With the first stage complete, the SILC project has amassed a wealth of learning which will be converted into a modular learning programme, providing a resource for future applications of the network [8, 9]. This will replicate the CLN model and invite existing SILC members to act as guest speakers and offer unique support and valuable insights to newly recruited collaborative members. There are three existing SILC TSOs who have declared their interest and commitment to continuing with the project. Due to a turnover in management and decrease in contribution, two members have since withdrawn. The next phase of the initiative will focus on expanding the network, building on the existing knowledge and aggregate data to support ongoing analyses and resource development.
Themes are the essence of a story, the central constructs which reflect the actions, perceptions and experiences of the characters in their situational contexts.
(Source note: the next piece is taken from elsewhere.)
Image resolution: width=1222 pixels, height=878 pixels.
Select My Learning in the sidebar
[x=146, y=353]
They represent the underlying ‘big ideas’ which transcend the distinctions between settings and circumstances and help conceptualise elements and links between them. This is important given the lack of guiding conceptual models for the sustainment phase of implementation [11]. Listed below is a discussion on some of the key themes both the participating services and project team uncovered during this stage of the project.
The unintegrated nature of TSOs in the UK means there can be obstructions to developing and integrating EBP [2, 3, 4]. Within the field of talking therapies, determining what constitutes as EBP has been criticised for its reliance on controlled study methodologies which, due to their somewhat artificial nature, are considered detached from the clinical realities of routine practice settings [22, 23]. Certain advocates support a PBE approach to complement and address these limitations [24]. However, PBE relies on the collection of robust, aggregate datasets across multiple organisations sharing a common system or model.
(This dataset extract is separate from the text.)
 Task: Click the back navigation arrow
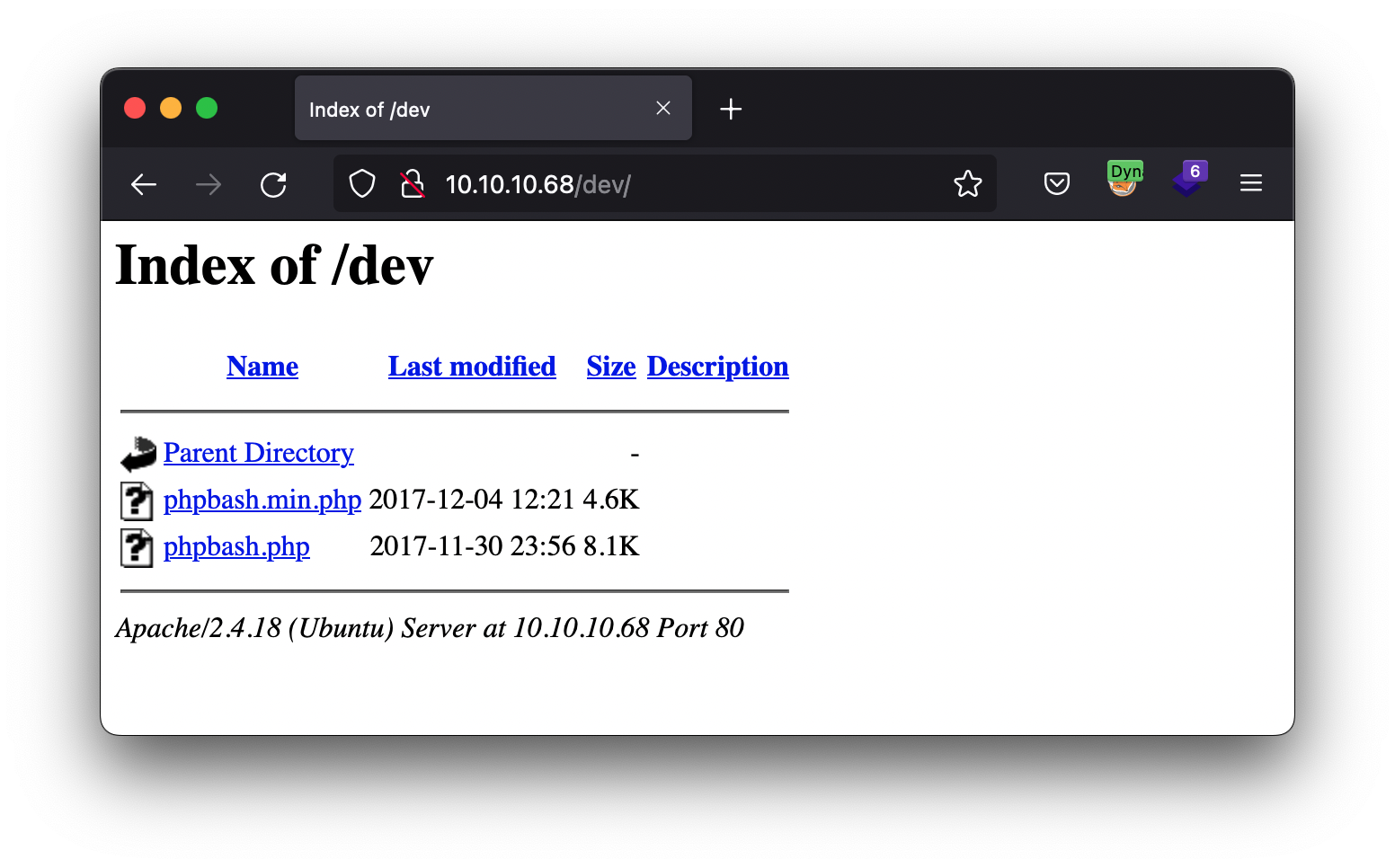tap(144, 185)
Fragmentation, isolated working practices, and resource constraints can limit TSOs generating the PBE necessary to support their delivery [2, 3, 4]. Indeed, the primary interest from prospective members in this project was overcoming these barriers and demonstrating they were treating clients effectively. By pooling experience, resources and expertise around a central, unifying theme, TSOs were able to systematically explore, assess, understand and reflect upon key aspects of service quality development. Through iterative cycles, strategic improvement models and coordinated and collaborative dialogue [10], services were able to generate timely and actionable insights that were relevant to their unique circumstances. Testing practice changes on small scales, using focused inquiry and PDSA cycles, helped achieve small wins which, according to evaluation theories, can be an effective strategy for boosting perceived capabilities [6, 10].
Replicating previous research findings [2, 3], access to a supportive academic project team was deemed invaluable for producing, mentoring and synthesising analyses and learning across the network. However, liaising with several TSOs proved to be a lengthier and more complicated process than first envisaged; an experience which is echoed elsewhere [6]. This identifies an important obstacle for sustaining CLNs, particularly those undertaking continuous analyses. It might be that by offsetting resources to a project team, this creates a more efficient process within individual services as it shares the expertise around a common need. If this were true, then it could prove more efficient and cost-effective for TSOs overall.
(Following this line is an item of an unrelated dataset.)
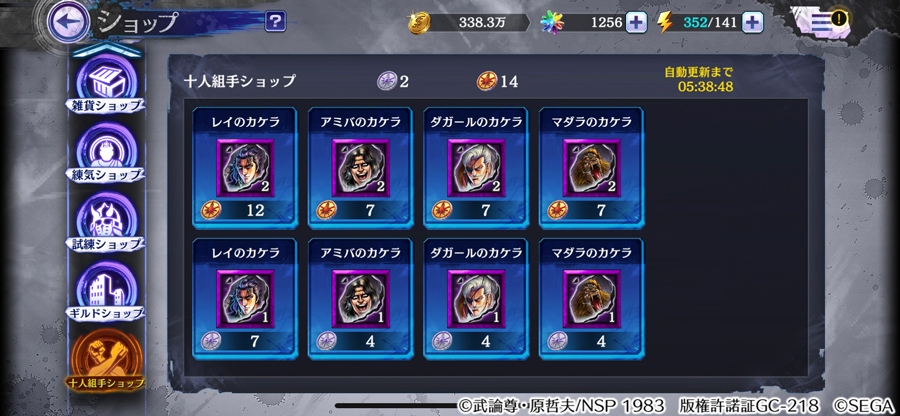Buy アミバのカケラ for 7 orange coins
Given the central communicative nature of CLNs, it is important these channels are equitable. Within the third-sector, organisations tend to differ in size and can be equally varied in their operational modelling [2, 3]. This inequity in size and visibility could feasibly leverage greater influence over smaller providers to work towards their agenda. To overcome the challenges of distinct delivery models within CLNs, a central governing platform using cooperative representation could therefore be valuable for identifying topics of interests and establishing a dictionary of terms. Similarly, these communication channels ought to use terminology that is consistent and agreed upon, particularly around subjective concepts such as ending types as doing so would ensure greater validity and reliability in data analytics [20].
Many implementation frameworks emphasise the planning stages as critical to successfully embedding innovation [8, 11, 12, 13]. Because implementation can be a complex process involving integrating existing practices with new, it typically requires a well-planned, structured and iterative process, addressing the various philosophical and practical barriers that can occur regularly [9, 15, 21]. It is within these contexts that supportive leadership can be a facilitating factor [2, 11, 15, 21, 25]. Without effective leadership to track, monitor and effectively champion the merging of practices, any expended effort can unravel [9, 15, 25]. Those in leadership positions need to be present and well-respected, retaining a detailed awareness and understanding of delivery and operation [15]. Service quality development through CLNs therefore appears to be reliant on management structures and local leadership.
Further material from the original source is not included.